Eddie watched one of the “fishermen” raise a bullhorn to his mouth and hail the Oregon. He stepped from the shadows and took a position at the head of the gangway stairs. A bead of sweat trickled down his rib cage. “Are we glad to see you,” he called back with the right tinge of fear and relief. He noted that the curtain of smoke began to thin. “I think we have contained the fire but don’t know what damage we’ve sustained.”

“We will offer any assistance we can,” the pirate replied. Eddie could hear the mocking tone in his voice through his accent.

As the two boats came together, deckhands on the Kra IV secured their ship to the gangway, and two of the pirates started up the stairs. If the first shot was to come, now was the time. Eddie tensed, his pistol out of its holster but held out of view.

Several things happened in the space of the next few seconds. Unseen searchlights on the trawler snapped on, bathing the side of the Oregon in stark white light and overloading most of the crew’s night vision capabilities. Just short of the deck, the leading pirate raised an automatic and put two quick rounds into Eddie’s chest and motioned to his companions. They charged up the gangway, shouting incoherent challenges as another dozen men rushed from the Kra’s pilothouse.

Eddie felt as though he’d been hit in the chest with a sledgehammer. He staggered back, his body numb. He heard more than felt his pistol fall from his deadened fingers.

Four of the pirates had gained the deck by the time Eddie’s men reacted. Two of them were cut down in the first burst of gunfire from their concealed positions, but five more reached the Oregon to take their place. That they were meeting resistance sent the boarding party into a frenzy. They came on like berserkers eager for battle. In another few seconds the odds were five to one against the Corporation fighters and lengthening with every tick of the clock. Red beams from laser sights crisscrossed in the smoke as the firefight turned into a frenzy.
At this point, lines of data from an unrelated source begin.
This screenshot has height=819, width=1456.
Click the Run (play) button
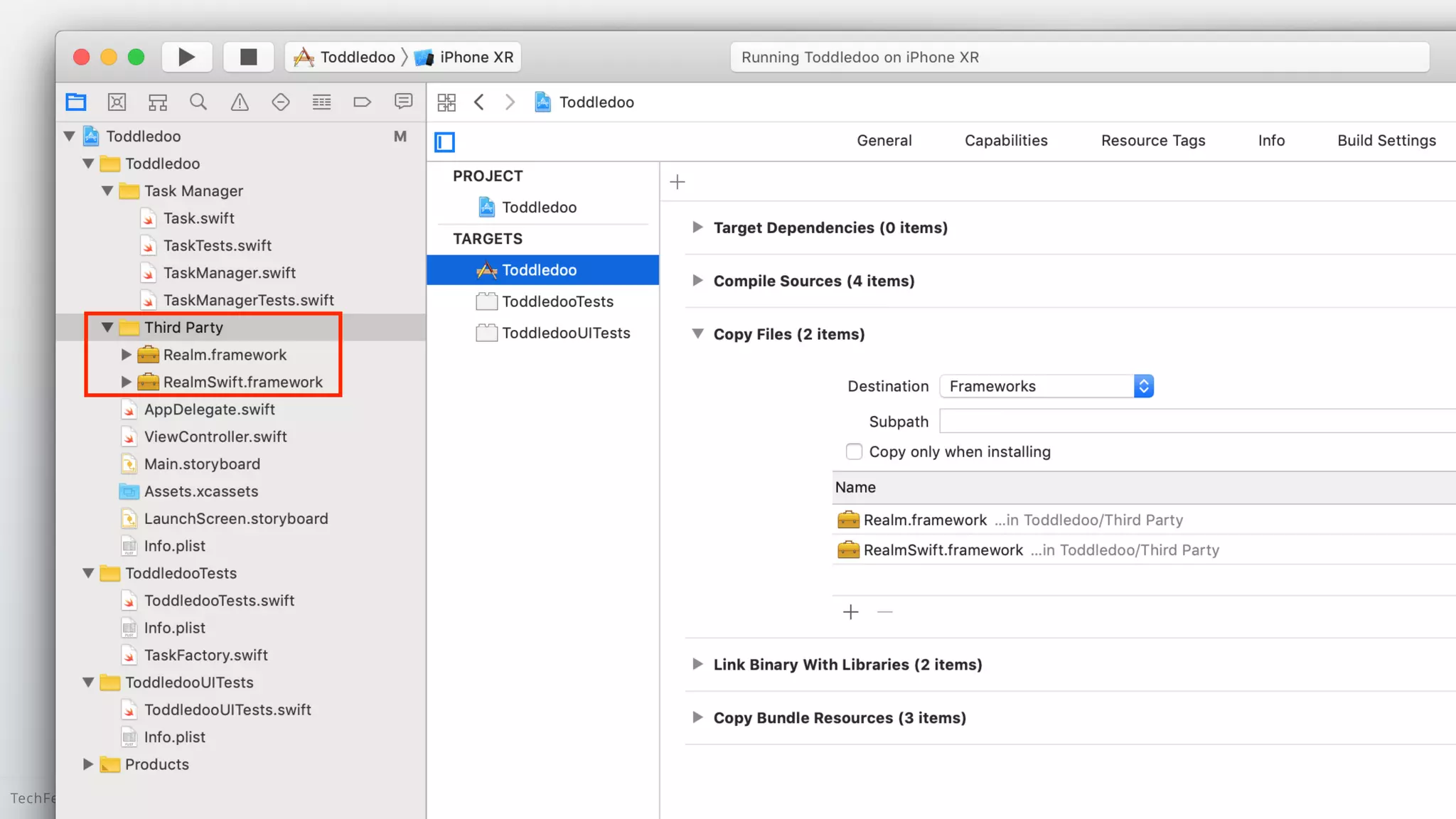(x=186, y=57)
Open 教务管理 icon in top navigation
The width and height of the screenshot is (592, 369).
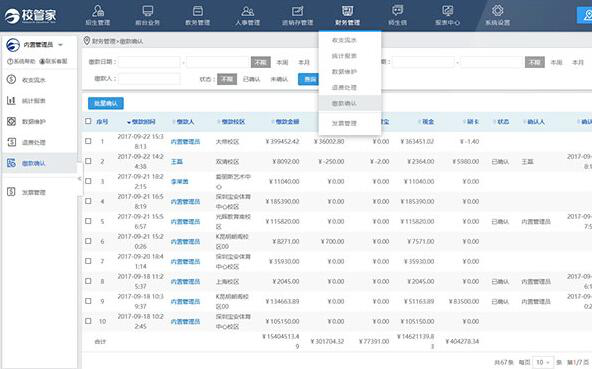[197, 11]
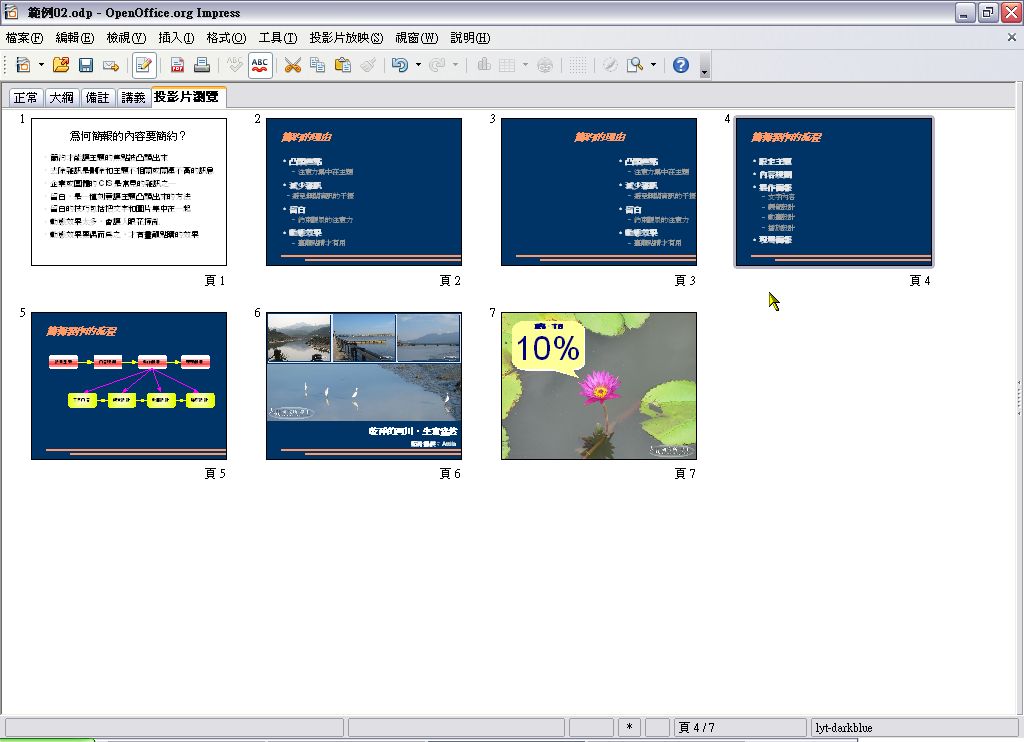This screenshot has height=742, width=1024.
Task: Open the Zoom tool dropdown arrow
Action: click(x=653, y=65)
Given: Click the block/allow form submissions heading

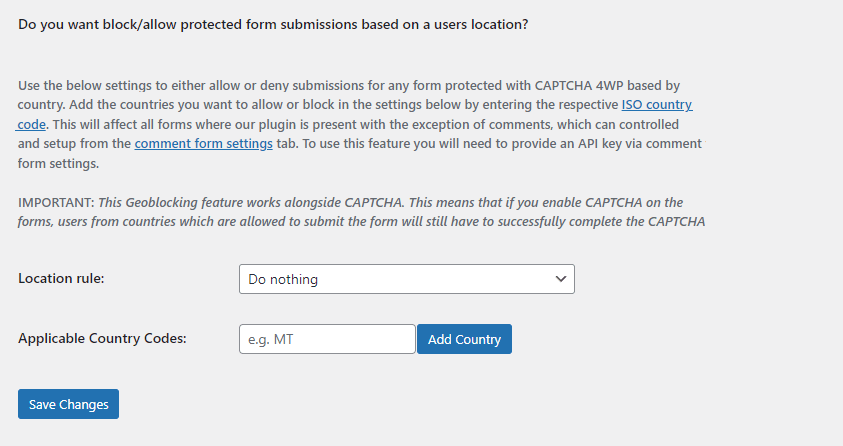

As soon as the screens in the op center whited out under the luminous onslaught of the arc lamps, Cabrillo understood the pirates’ strategy. It had been called shock and awe during the second Gulf War — overwhelm your enemy in the first few moments of battle by creating the maximum confusion. An untrained crew on a merchant vessel would be so paralyzed by the lights, the screams, and the sheer number of men storming their ship that they wouldn’t even get off a mayday.

And while the tactic was designed to defeat an unarmed crew, it also happened to negate the Corporation’s advantage. The night vision gear was worthless, and there was still too much smoke blanketing the deck to use regular sights. The infrared system couldn’t discern friend from foe, so for the moment the remote gunners were useless.